Which House Hacking Strategy to Use With Rent to Own Homes?

What type of multi-unit is best for you? ADU, duplex, triplex, quadplex or more?

Most rent to own homes are single family homes and not multi-unit homes. Therefore, renting out rooms is probably the most likely house hacking strategy. However, to successfully house hack with rent to own single family homes, it is important to have upfront conversation with the property owner if they are alright with the tenant subletting rooms to other roommates. Some property owners are fine with it, while others may require convincing. In conversations with the property owner, it is best to use common terminology, such as subleasing or subletting, and not house hacking. If the homeowner is adamant against subletting, then move on and look for another rent to own home with a property owner that is open to subletting.

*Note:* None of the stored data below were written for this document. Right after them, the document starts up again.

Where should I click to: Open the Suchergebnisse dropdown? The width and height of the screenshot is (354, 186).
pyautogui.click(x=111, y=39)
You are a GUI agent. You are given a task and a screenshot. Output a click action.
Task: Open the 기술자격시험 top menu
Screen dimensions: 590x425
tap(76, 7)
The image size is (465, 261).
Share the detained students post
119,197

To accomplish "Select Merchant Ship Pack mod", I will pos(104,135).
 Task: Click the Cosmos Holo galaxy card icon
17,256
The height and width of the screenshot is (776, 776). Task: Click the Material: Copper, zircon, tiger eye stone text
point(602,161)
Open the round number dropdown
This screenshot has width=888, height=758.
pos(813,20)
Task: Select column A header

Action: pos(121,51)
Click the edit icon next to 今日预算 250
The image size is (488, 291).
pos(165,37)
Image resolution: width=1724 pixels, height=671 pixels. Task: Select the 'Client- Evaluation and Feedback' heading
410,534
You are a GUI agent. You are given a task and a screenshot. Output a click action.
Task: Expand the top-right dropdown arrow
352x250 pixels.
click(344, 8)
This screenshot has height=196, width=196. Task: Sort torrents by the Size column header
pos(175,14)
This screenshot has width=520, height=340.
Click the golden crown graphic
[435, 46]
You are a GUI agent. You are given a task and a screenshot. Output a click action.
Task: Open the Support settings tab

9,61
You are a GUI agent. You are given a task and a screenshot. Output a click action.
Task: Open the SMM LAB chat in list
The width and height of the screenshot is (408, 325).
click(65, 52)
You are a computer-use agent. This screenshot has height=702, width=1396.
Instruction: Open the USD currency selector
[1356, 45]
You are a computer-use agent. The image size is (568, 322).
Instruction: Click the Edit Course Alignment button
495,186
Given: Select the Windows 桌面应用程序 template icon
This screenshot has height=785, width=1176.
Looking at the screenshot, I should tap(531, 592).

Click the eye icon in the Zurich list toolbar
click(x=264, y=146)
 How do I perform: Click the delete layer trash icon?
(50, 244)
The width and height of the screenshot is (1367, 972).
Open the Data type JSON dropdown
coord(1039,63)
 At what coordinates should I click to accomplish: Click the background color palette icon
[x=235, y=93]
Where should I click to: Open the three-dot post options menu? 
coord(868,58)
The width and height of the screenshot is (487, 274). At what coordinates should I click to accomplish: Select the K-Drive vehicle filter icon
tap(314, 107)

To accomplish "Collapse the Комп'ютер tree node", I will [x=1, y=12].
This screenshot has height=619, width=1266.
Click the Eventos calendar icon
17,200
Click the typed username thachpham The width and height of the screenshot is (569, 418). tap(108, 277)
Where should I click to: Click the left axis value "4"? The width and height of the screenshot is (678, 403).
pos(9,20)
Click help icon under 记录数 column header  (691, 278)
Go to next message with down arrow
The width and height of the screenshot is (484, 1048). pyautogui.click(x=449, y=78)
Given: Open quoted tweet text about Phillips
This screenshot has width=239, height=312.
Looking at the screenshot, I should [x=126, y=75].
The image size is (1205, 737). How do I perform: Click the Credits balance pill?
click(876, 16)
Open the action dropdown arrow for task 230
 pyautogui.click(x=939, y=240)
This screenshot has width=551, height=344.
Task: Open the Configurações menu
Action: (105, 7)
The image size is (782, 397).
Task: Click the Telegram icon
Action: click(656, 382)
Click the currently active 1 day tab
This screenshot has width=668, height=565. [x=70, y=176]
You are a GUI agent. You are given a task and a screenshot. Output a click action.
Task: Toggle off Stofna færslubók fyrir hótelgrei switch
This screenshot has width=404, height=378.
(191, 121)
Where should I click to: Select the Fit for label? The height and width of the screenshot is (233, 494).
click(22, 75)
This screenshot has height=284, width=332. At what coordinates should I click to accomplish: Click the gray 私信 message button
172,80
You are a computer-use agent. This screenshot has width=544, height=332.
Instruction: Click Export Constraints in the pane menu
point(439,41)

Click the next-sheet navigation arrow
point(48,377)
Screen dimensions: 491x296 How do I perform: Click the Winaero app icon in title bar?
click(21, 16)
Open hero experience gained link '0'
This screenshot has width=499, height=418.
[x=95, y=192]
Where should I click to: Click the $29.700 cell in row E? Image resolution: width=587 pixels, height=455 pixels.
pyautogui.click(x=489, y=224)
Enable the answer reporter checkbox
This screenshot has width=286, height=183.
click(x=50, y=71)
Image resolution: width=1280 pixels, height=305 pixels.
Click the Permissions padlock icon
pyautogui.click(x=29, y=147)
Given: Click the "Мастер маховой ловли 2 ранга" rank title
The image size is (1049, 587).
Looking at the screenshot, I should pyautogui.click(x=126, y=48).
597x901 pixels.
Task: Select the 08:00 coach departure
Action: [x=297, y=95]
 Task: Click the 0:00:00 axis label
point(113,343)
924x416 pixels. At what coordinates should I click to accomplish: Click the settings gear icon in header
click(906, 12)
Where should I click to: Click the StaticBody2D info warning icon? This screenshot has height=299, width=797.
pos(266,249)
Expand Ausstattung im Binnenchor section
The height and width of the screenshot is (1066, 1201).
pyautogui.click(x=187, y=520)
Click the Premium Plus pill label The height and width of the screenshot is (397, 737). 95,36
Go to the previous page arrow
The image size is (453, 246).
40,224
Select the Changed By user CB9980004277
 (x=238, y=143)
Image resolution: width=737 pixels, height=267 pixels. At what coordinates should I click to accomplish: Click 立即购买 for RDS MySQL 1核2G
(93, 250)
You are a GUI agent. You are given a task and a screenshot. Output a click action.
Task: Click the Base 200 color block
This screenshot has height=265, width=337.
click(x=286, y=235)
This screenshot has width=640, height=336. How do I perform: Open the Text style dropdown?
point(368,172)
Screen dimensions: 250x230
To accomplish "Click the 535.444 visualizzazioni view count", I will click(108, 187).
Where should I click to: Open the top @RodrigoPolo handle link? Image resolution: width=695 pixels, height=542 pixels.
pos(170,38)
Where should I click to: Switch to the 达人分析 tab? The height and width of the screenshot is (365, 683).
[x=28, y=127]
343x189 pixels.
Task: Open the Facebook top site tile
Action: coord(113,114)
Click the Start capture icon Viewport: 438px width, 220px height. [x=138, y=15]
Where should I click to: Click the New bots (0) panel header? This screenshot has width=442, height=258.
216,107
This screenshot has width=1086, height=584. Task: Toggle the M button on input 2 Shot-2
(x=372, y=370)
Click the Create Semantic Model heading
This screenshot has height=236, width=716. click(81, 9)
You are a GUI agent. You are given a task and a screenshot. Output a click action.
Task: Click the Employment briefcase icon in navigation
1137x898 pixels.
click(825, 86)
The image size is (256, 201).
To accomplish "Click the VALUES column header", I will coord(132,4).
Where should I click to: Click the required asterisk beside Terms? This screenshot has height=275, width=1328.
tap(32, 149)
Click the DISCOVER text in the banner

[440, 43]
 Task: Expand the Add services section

Once the rent to own home is under agreement and the house hacker has permission to sublet rooms, then the next step is to implement the house hacking plan. Things to consider in the plan but not limited to are screening roommates, drafting a subletting agreement, and establishing house rules.

  • Screen Roommates:
    Look within your network first for potential roommates. Do not solely rely on the words of friends and family. Ask for references. Due diligence is an important step in screening for difficult roommates. Are they financially stable and responsible?
  • Subleasing Agreement:
    Check online for sample sublease agreements or speak with a lawyer. The agreement should contain the rent amount, length of rent, when rent is due, security deposit, pets and smoking policy, and utility to name a few. Share the sublease with potential roommates, so they understand what is in it. Lastly, the sublease agreement must comply with the main rental (rent to own) agreement.
  • Establishing House Rules:
    It is best to be upfront with potential roommates on what the house rules are and have it in writing. For example, who is responsible for cleaning when and what, sharing food, borrowing each other’s property, noises, overnight guests, parties, etc. Setting proper expectations with your living standards should lead to a good experience living together.

However, if the idea of sharing a kitchen and bathroom with roommates and having less privacy is unappealing, then look for multi-family homes as they offer more privacy. Unfortunately, rent to own multi-family homes are harder to find as most are investor owned and investors prefer to sell those conventionally. However, with some creativity and good persuasion skills, aspiring house hackers can structure a rent to own agreement with owners of multi-unit home to make it work. For example, offer to handle the property management for the multi-unit home in exchange for a portion of the other unit’s rent or a lower rent. The upside of this approach is locking in the option to buy the multi-family home in the future and gaining the experience with managing a property. The downside of this approach is that the rental income potential is much lower.

Duplexes are considered multi-family homes. Photo courtesy of Sightline Institute, CC BY 2.0

Where to Find Rent to Own Homes?

A fundamental challenge with house hacking rent to own homes is finding rent to own homes and amenable owners. There are various ways to find rent to homes, but in the context of house hacking, efficient methods to identify multiple rent to own homes is preferred. One efficient option is to find licensed real estate brokerages that specialize in rent to own homes as they have tools and network to broadly and quickly find rent to own homes. However, most real estate agents try to avoid rent to own homes because their compensation is deferred until the home is actually sold. Nevertheless, there are real estate brokerages that specialize in rent to own homes. Persistence is required to find those brokerages. A second efficient method is to scour niche websites, like HomeFinder.com, that specialize in rent to own homes. Popular real estate websites, like Zillow and Redfin, do not have a filter for rent to own homes, so will not be of much help.